_What the exercise asks_: Copy the entries below word for word, starting at the line that contains "Given: Select the 1950 year text" and ending with the last entry.
#####
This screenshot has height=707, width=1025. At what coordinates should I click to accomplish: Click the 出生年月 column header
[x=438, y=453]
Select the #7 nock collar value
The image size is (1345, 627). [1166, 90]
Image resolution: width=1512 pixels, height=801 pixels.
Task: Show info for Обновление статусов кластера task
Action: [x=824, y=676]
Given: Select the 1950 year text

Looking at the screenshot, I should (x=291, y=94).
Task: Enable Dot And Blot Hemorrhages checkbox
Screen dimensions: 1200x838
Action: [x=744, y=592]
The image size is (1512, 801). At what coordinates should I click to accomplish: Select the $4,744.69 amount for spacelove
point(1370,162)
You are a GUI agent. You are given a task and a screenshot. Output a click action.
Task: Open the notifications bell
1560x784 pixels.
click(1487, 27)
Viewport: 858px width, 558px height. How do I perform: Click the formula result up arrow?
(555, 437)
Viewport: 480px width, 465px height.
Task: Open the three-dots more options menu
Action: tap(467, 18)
#####
_Problem solution_:
Given: Select the 1950 year text

Looking at the screenshot, I should (x=291, y=94).
Task: Enable Dot And Blot Hemorrhages checkbox
Screen dimensions: 1200x838
Action: [x=744, y=592]
The image size is (1512, 801). At what coordinates should I click to accomplish: Select the $4,744.69 amount for spacelove
point(1370,162)
You are a GUI agent. You are given a task and a screenshot. Output a click action.
Task: Open the notifications bell
1560x784 pixels.
click(1487, 27)
Viewport: 858px width, 558px height. How do I perform: Click the formula result up arrow?
(555, 437)
Viewport: 480px width, 465px height.
Task: Open the three-dots more options menu
Action: tap(467, 18)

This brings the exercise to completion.